National Consumer News

Passengers try to get pink guns through airport security


By Jennifer Brett and The Atlanta Journal-Constitution

For reasons that aren’t clear, Transportation Security Administration agents are detecting pink guns during routine airport security screenings.

“Notice a theme here?” the TSA posted on its Instagram page with a photo of several rose-colored weapons confiscated recently at U.S. airports.

A hot-pink Ruger and the ammo that goes with it were found about a month ago at Hartsfield-Jackson Atlanta International Airport.

A pink Hello Kitty piece was detected a few days ago at Bradley International Airport in Windsor Locks, Connecticut.

Lawful owners of firearms can fly with the,m but must follow strict guidelines. They are allowed in checked luggage only, and must be in a locked, hard-sided case with padding. The ammunition must be kept in a separate case.

“If you don’t do that you get in trouble,” TSA regional spokesman Mark Howell said. Violators face a civil penalty of up to $7,500 from the TSA, and whatever criminal charges the local authorities choose to levy.

The weapons must be declared and must be unloaded.

“About 80 percent of the guns we find are loaded,” Howell said.

The TSA finds thousands of guns each year.

It detected 2,212 guns nationwide in 2014, 2,653 in 2015 and more than 1,500 so far in 2016, Howell said.
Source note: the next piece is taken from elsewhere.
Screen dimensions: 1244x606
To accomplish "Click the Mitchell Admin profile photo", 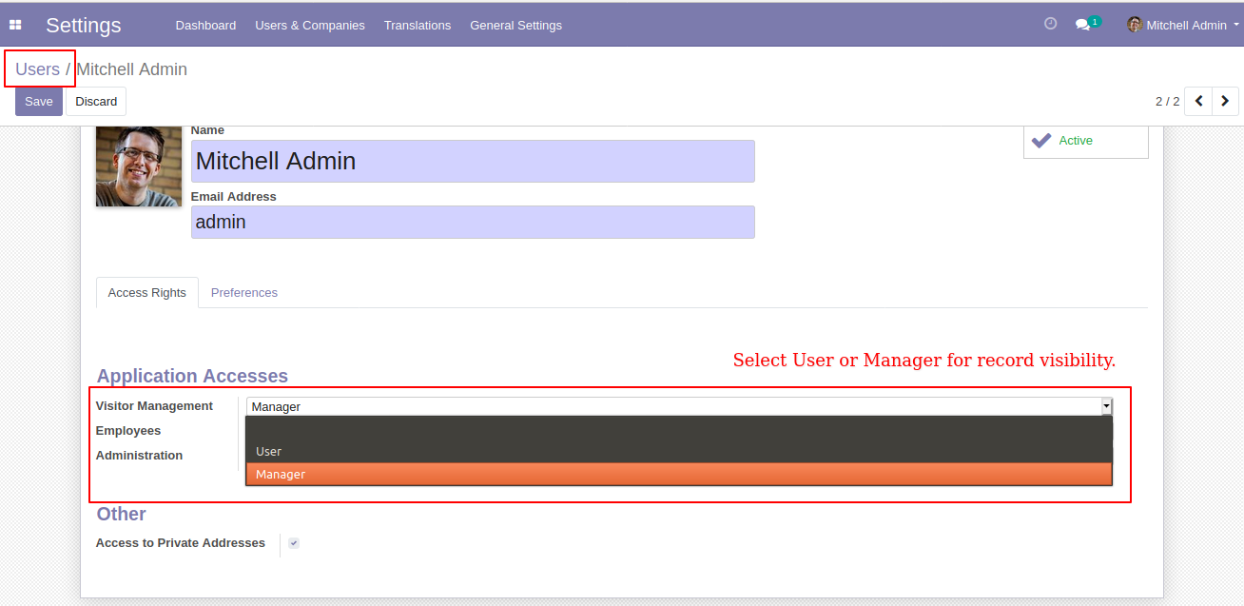I will point(139,166).
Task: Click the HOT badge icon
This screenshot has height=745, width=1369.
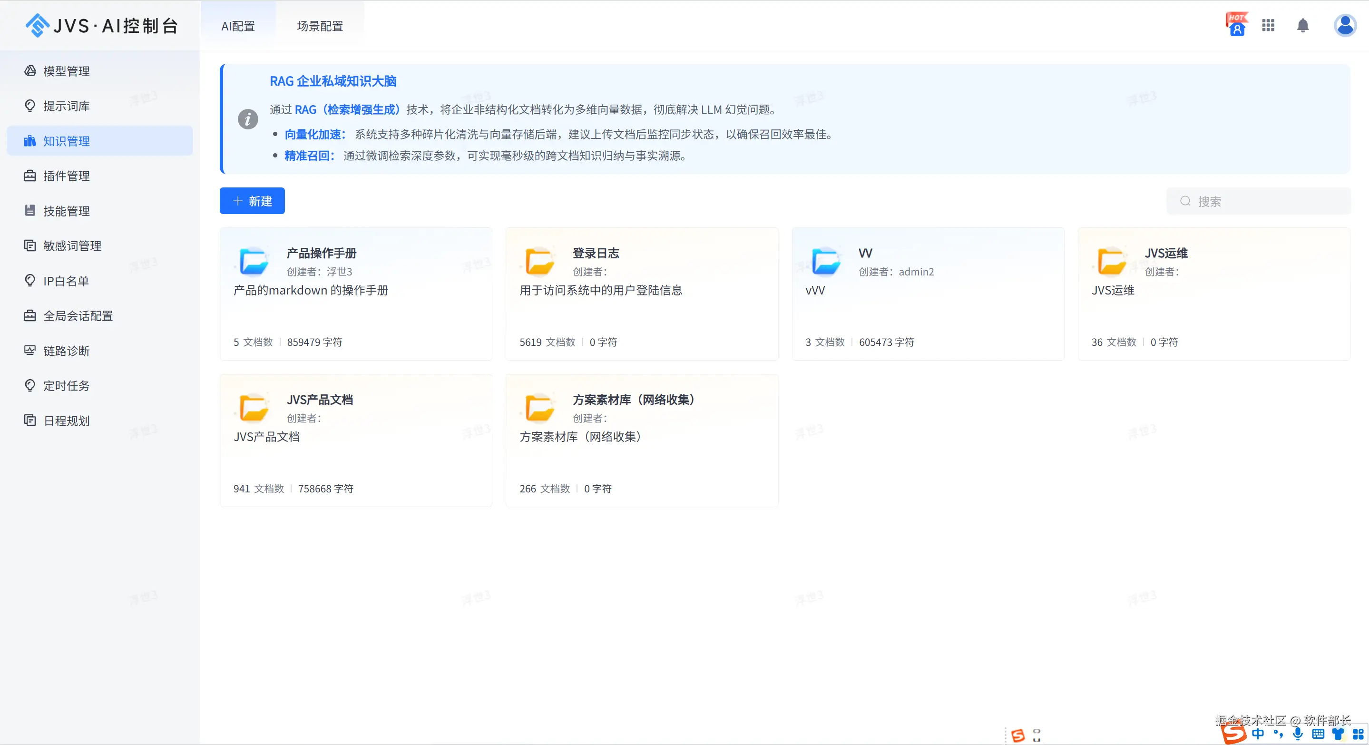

Most of the guns that the TSA finds, not surprisingly, are detected in Atlanta, at the world’s busiest airport.

Howell couldn’t say why the number of pink guns seems to be on the rise, but noted that gun detection is up overall, as is gun ownership in general.

“More passengers plus more people carrying equals more guns through the checkpoint,” he said. “We’re finding them a lot more.”

Here’s a look at the growth in national gun manufacturing:

Here’s a look at gun ownership stats by state:

And here’s a look at who’s packing what and where:

Almost everyone caught trying to get a weapon through security says it was an accident, Howell said.

“There’s hardly ever any intent,” he said. “It’s always, ‘Oops, I forgot or somebody packed my bag for me and didn’t look.’ When you come to the airport and check your bag you’re responsible (for) it.”

The owner of the pink .380 Ruger Ruger semi-automatic pistol told TSA agents that they could have it and toss it, but she wound up booked into the Clayton County jail instead and her gun taken into evidence at the Atlanta Police Department. She told agents that she had a weapons permit but could not produce it, an Atlanta police report said.

“I was running really late to the airport, so I was throwing a lot of stuff into my purse so I could get there and the gun is really small and it was in the bottom of my purse,” she said during an interview with tooFab. “I just forgot it was in there. I couldn’t see it, so when I went through security check, they pretty much found it.”

Howell suggests that passengers who own weapons take the time to make sure they don’t accidentally send them through airport security.

“We’re asking folks to take five minutes before they go to the airport to make sure (there’s no weapon in carry-on baggage),” Howell said. “It really doesn’t matter what kind of gun you have or what color it is.”